When he stepped down as executive secretary in 1971 at the age of 82, the federation issued the following statement. “The United States Soccer Football Federation announced this retirement with regret and pride. Pride that our game, in general, and our association, in particular, have been associated with such a man – a man who has given more than a normal lifetime to a sport he loves. Regret that at last it is time for Joe to relinquish the office which has been his for four decades, to take a rest which has never been better earned.”
He gave more than a normal lifetime to the sport he loved. Although he lived on until the age of 93, that was the epitaph Barriskill deserved. Nobody in the history of the sport in America did more for soccer. When it was neither fashionable nor profitable, he put his shoulder to the wheel and pushed.
“I conducted business with an iron hand,” said Barriskill in Tony Cirino’s excellent book US Soccer vs. The World. “People who did not like it could leave it because I was working for nothing. The government never gave us a penny. Nobody helped us. We had to fight like hell and we went around begging. The officials did a lot of fundraising, we sent out notes to our friends who were interested in soccer football (sic). Between you and me, I paid plenty.
“We always had enough to come from behind and say, well, go ahead, I’ll help you. And they did. They loaned us some money and they didn’t expect to get it back. And they did not get it back.

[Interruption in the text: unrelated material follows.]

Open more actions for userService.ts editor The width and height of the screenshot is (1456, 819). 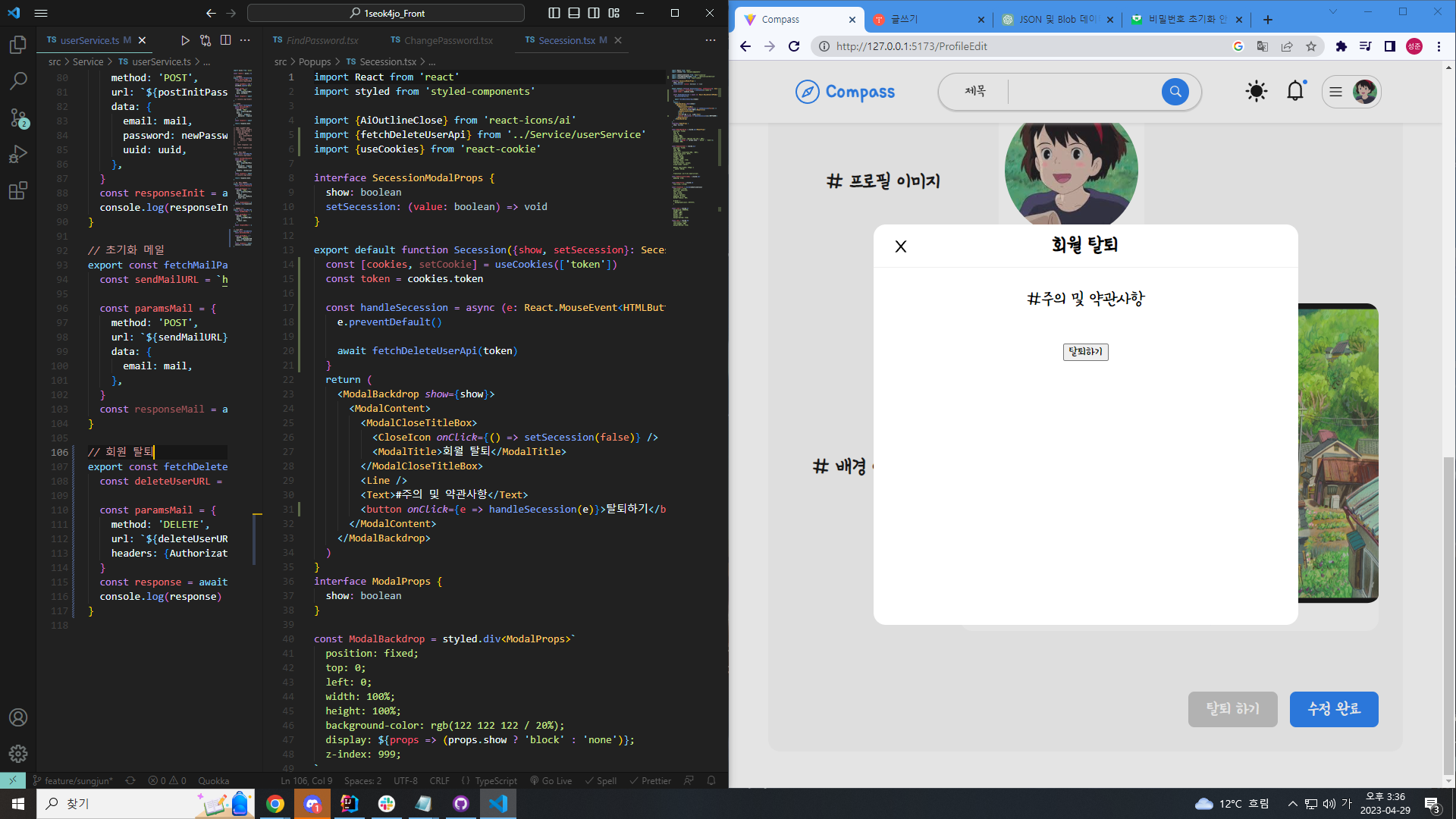click(245, 40)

I myself put money into it and never expected to get it back and I never did.”
According to the legend, Barriskill used to depart a tiny, Dickensian office in midtown Manhattan each evening, climb on his bicycle and make his way to his second job at Yankee Stadium in the Bronx. Some accounts have him shilling peanuts in the stands at the baseball, others reckon he was a ticket-taker at the gate. The archives of the New York Times describe him as press box custodian, so beloved that when he was heading off to manage the United States soccer team at the 1948 Olympic Games, the baseball writers clubbed together to buy him a travelling bag.
Born to a family of farmers in Portadown, County Armagh in May, 1893, he grew up with a passion for cycling rather than football. At 18, he was working in Turtle Brothers’ Linen factory when he emigrated to New York where he got a job as a stock clerk for the same company. He took night classes at Brooklyn Central and ended up becoming one of the best salesmen in the organisation. At one stage, he was drawing down $10,000 a year and had such standing he convinced his employers to allow him use a spare room in their building as the offices of the USSFA. From that tiny space, he somehow cobbled together the money to send American soccer teams to Olympics and World Cups, often employing his unpaid wife as stenographer.

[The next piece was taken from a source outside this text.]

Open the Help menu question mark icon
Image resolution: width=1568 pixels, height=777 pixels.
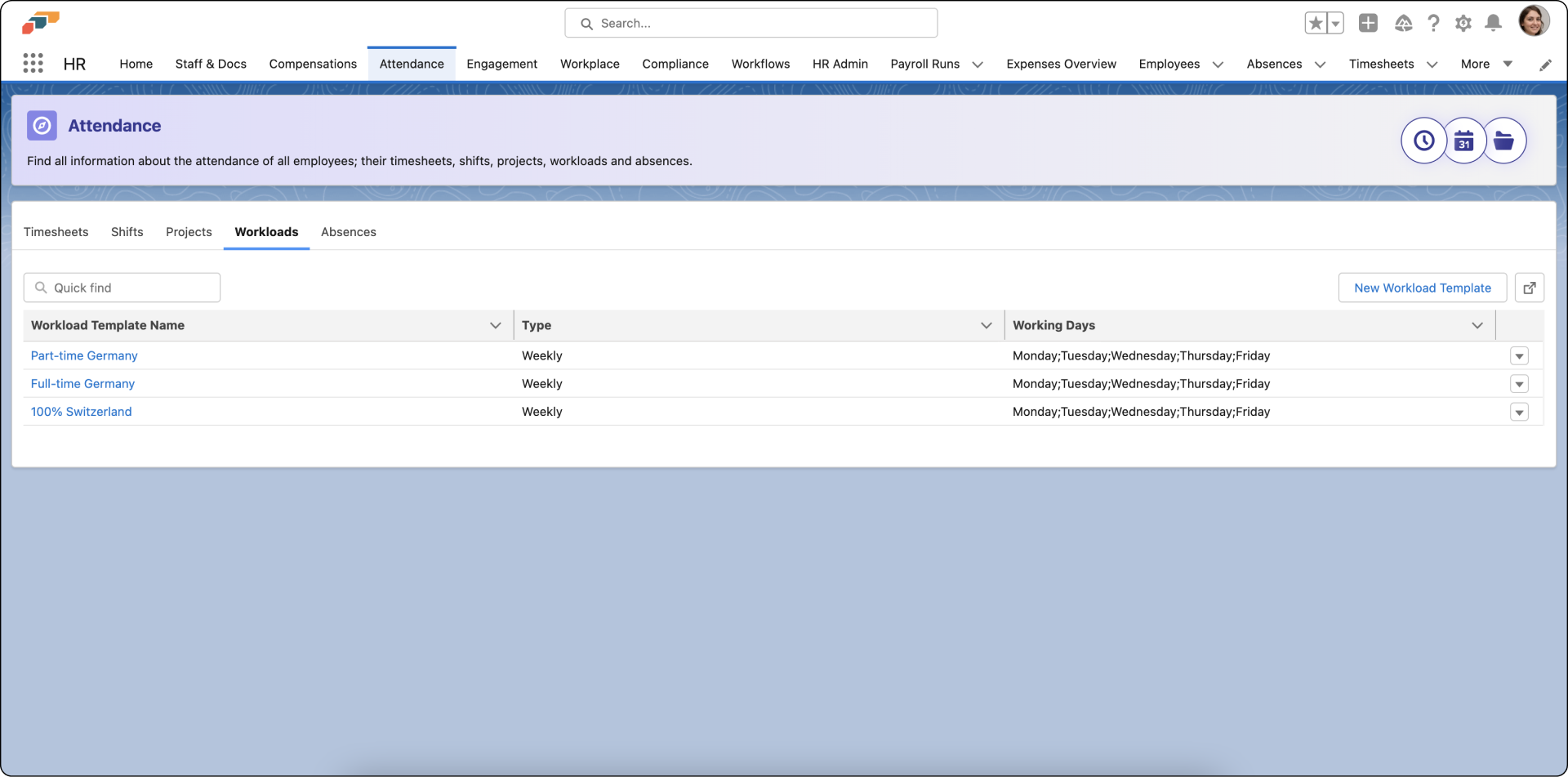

At a time when so many European powerhouse clubs now view America as a lucrative location for pre-season tours, Barriskill was a pioneer in that regard too, albeit under slightly different circumstances. When Bill McConnell, chairman of Liverpool, came to New York in 1945 as part of a British trade delegation, he met with Barriskill and they concocted the idea of the club touring the States the following summer. While Barriskill saw it as a great promotional event for the sport, McConnell saw an opportunity to get his underfed squad out of ration-stricken England.
“If I could bring my team to play a few games while sampling American malted milks and ice cream, American meats and vegetables,” said McConnell, “they’d go back to Liverpool and win the first division championship.”
Liverpool played ten games in America, went home and were crowned champions the following spring. It wasn’t all sweetness and light though. Barriskill’s autocratic leadership style brooked no dissent and he was somebody you crossed at your peril. When Landon Donovan was left out of the US squad last month, the old Irishman’s name came up in media dispatches because back in 1949, he’d controversially ended the international career of the great Jack Hynes, one of the most gifted American players of that generation.
Hynes had questioned the quality of the national squad that went to represent the country in a qualifying tournament in Mexico. Once he heard about the criticism, Barriskill called up Hynes, tore strips off him and assured him he’d never wear the shirt again. When the USA secured its most famous victory over England in the 1950 World Cup the following year, Hynes wasn’t even in the squad. You crossed Joe Barriskill at your peril.